By Dr. Rama V. Bennur
The percussion instruments have come a long way from a crude shell tala to the unbelievable electronic equipments like Rhythm pad that can produce the sound of any number of percussive instruments. The traditional membranophones have survived the tough battle of time and are still an inseparable part of classical and folk music.
Despite the prevalence of rhythm in our life, its grammar some how seems to be eluding away at times ! The fact that many rasikas mistake ‘Tani avarthana’ to be an interval or the end of a concert confirms this.
Ganabharathi, the music sabha of Mysuru that is known for its innovative programmes, is trying to bridge this gap by arranging ‘Layavadyotsava’ from 2018. The response to this day-long festival is certainly encouraging . Variety and unity marked this festival.
‘Layavadyotsava-2019’ was recently held at Veene Seshanna Bhavana. The educative morning sessions had five lecture- demonstrations and the post- lunch had a variety of percussive ensembles that enthralled the audience. Veteran Mridanga player Ganakalabhushana Vid. T.A.S.Mani inaugurated the festival and presented a lec-dem on the new ‘Solkattus’. He was accompanied by two of his disciples T.N.Ramesh and young Shyamakrishna. He explained in detail how solkattus could be adopted to different talas.
Vid. Sudarshan from Mandya gave a talk on the Muktayas in different taalas. Right from tracing the origin of the word ‘Mukthaya’, he elaborated on the subject which was very useful for the students and rasikas as well.
Vid. Tumkur B. Ravishankar explained how the ‘Korapu’s are formed in different taalas.
Vidwans G.S. Ramanujam and A. Radhesh’s topic was the origin, development and formation of ‘Moharas’. Ramanujam’s approach was simple and straight forward.
Vid. H.L. Shivashankaraswamy demonstrated ‘Avadhana’ in different taalas which require good amount of concentration.
Dr.Umesh from All India Radio led a folk troupe to display a variety of traditional folk instruments. His introduction was very informative and held the audience with interest.
Vid. Narayan and troupe played Tavil and Nadaswara.
A display of Chande and Maddale by Vid. Krishna Chaitanya threw light on Badaguthittu and Tenkuthittu forms of Chande.
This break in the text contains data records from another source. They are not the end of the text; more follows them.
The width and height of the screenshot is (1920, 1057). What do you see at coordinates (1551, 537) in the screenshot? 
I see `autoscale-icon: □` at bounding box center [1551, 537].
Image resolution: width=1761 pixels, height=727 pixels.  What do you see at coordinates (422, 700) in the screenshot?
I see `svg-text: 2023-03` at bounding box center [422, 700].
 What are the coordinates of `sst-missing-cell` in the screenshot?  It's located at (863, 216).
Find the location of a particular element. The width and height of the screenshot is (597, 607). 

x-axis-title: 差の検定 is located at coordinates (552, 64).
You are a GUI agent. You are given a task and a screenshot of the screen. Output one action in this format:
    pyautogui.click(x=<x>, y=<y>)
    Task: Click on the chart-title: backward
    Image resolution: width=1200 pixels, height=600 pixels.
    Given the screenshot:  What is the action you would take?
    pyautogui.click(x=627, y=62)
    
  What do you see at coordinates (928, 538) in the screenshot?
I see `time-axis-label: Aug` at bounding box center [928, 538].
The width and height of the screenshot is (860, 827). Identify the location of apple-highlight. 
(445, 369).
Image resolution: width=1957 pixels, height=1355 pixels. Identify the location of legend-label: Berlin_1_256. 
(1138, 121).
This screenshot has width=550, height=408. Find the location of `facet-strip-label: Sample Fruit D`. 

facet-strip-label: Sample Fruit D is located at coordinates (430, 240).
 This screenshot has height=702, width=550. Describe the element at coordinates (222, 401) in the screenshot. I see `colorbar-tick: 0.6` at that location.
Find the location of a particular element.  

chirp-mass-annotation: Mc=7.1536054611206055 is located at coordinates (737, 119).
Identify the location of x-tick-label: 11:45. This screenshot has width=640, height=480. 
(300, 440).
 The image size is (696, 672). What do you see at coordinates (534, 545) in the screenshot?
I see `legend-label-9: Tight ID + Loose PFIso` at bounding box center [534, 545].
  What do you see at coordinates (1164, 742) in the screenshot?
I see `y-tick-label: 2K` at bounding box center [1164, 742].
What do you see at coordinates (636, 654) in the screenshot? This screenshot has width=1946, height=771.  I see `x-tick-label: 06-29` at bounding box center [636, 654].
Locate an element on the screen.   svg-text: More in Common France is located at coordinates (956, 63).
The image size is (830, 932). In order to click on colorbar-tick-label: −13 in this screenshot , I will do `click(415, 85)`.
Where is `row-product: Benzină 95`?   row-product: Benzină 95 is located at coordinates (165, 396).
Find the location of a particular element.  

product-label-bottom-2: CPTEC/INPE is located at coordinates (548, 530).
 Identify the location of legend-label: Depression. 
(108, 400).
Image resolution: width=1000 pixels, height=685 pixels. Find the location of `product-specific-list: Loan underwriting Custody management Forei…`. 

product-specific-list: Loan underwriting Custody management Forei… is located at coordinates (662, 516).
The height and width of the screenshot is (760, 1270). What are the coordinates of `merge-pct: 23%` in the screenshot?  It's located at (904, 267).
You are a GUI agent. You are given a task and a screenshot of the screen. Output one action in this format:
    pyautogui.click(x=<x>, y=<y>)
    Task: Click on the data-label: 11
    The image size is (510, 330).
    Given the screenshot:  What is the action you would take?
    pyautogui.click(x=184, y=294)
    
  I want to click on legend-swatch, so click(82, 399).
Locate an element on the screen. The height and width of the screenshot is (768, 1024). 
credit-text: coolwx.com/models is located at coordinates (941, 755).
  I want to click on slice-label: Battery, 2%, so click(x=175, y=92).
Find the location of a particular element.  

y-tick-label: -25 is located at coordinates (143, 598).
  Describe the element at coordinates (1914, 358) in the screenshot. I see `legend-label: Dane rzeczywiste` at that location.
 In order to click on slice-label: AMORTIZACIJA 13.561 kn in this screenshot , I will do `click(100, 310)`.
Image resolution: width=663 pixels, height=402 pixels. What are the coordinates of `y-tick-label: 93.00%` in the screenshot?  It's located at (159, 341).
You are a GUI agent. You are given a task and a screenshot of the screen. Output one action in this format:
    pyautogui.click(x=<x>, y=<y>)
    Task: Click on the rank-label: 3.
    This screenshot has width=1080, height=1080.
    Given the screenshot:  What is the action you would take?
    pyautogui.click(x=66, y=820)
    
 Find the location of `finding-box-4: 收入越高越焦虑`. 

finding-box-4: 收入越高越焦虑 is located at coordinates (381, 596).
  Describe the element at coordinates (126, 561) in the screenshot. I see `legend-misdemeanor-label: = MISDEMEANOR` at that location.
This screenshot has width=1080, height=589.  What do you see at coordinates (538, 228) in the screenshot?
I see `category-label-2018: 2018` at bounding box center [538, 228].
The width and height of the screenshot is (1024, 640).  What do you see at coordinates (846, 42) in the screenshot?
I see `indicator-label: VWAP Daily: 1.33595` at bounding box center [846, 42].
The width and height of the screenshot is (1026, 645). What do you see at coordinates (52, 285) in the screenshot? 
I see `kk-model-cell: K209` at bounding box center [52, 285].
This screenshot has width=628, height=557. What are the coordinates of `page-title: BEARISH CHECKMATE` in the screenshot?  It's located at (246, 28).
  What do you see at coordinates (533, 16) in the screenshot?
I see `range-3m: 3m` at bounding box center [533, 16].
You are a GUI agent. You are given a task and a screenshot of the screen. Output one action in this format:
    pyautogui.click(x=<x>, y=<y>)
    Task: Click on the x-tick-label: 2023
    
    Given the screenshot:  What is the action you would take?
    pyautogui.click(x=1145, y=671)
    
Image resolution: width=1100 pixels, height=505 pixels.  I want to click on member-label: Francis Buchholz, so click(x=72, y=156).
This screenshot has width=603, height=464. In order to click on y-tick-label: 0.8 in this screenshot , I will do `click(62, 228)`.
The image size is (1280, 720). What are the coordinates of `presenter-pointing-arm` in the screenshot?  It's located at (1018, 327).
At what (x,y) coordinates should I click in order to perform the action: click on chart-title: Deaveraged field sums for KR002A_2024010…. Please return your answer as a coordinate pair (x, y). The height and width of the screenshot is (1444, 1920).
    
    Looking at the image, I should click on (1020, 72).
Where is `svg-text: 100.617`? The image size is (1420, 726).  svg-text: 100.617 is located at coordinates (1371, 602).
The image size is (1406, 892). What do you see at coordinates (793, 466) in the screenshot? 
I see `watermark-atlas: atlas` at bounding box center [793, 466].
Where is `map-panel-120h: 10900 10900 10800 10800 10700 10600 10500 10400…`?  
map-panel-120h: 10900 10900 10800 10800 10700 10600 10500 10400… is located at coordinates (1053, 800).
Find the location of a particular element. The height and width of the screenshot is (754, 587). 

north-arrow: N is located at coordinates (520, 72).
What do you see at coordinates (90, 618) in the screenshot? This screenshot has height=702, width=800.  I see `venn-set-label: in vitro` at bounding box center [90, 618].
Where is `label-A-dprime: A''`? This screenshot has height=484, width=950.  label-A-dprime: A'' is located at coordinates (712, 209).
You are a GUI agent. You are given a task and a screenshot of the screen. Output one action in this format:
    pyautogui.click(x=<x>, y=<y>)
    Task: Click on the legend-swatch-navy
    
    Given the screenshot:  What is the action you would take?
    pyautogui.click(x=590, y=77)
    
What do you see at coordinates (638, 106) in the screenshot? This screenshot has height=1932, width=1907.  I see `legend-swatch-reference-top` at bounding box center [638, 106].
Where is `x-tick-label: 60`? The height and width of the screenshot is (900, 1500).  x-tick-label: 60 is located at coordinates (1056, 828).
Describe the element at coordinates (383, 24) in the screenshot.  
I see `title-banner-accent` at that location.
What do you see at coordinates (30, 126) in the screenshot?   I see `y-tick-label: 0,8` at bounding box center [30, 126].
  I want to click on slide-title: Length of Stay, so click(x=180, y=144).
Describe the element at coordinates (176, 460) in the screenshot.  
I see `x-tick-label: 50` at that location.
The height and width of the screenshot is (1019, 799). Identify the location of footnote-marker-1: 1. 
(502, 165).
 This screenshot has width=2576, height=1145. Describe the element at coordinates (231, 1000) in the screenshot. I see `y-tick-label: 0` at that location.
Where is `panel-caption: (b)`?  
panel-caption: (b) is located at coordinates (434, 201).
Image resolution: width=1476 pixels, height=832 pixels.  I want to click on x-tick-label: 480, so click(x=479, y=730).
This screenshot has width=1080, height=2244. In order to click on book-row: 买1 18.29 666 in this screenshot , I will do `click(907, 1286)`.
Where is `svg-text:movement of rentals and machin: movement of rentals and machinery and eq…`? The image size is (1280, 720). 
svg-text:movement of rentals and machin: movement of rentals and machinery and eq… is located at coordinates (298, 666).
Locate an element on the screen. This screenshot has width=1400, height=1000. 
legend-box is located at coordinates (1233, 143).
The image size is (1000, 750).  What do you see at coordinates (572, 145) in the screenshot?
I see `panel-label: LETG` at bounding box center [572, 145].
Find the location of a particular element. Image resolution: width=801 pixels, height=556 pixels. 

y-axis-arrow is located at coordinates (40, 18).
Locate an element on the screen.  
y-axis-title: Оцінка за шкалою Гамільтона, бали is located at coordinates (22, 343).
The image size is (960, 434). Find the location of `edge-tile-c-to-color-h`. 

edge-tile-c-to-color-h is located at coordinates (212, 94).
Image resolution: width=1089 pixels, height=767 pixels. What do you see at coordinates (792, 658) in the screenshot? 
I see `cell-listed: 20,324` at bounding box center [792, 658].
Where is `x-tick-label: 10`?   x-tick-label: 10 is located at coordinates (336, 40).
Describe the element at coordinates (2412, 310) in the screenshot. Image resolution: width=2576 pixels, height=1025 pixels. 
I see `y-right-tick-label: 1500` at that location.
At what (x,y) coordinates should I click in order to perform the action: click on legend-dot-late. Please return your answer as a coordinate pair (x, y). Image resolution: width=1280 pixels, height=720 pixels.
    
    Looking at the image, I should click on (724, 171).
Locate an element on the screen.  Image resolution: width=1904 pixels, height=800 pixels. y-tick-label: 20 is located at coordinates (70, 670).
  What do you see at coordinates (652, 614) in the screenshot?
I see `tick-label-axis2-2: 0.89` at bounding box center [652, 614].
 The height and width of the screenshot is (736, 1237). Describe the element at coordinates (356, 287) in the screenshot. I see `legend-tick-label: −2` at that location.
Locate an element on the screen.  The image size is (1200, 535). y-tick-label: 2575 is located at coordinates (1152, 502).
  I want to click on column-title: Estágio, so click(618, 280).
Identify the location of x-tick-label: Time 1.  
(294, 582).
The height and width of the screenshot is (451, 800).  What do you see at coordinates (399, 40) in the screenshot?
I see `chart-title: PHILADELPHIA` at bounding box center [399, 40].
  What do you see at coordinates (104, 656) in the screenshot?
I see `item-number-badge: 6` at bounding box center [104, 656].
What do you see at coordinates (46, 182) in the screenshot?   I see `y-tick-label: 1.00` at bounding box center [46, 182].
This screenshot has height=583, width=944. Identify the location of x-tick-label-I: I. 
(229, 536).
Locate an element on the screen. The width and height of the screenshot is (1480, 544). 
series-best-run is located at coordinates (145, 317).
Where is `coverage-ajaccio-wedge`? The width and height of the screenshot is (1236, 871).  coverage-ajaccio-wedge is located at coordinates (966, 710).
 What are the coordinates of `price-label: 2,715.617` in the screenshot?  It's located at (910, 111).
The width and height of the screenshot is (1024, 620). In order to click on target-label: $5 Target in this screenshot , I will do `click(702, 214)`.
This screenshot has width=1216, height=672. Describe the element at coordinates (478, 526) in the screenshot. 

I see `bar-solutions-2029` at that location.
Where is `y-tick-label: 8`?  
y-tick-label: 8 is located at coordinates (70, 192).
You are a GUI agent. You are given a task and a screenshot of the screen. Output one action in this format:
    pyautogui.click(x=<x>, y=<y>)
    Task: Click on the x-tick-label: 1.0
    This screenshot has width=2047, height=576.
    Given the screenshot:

There were four different ensembles that mesmerised the audience with their lively and rhythmic music.
‘Yuva Kalavidaru’ directed by Tumkur Yashaswi, an orchestra consisting of Mysuru artistes, directed by Tumkur B. Ravishankar, another ensemble directed by H.L.Shivashankaraswamy and ‘Nadalaya Sinchana’ led by G.S.Ramanujam and others.
It was heartening to see almost all the percussive artistes flock together to celebrate this Layavadyotsava with enthusiasm.
Nearly 45 artistes participated in this day-long festival and proved their unity.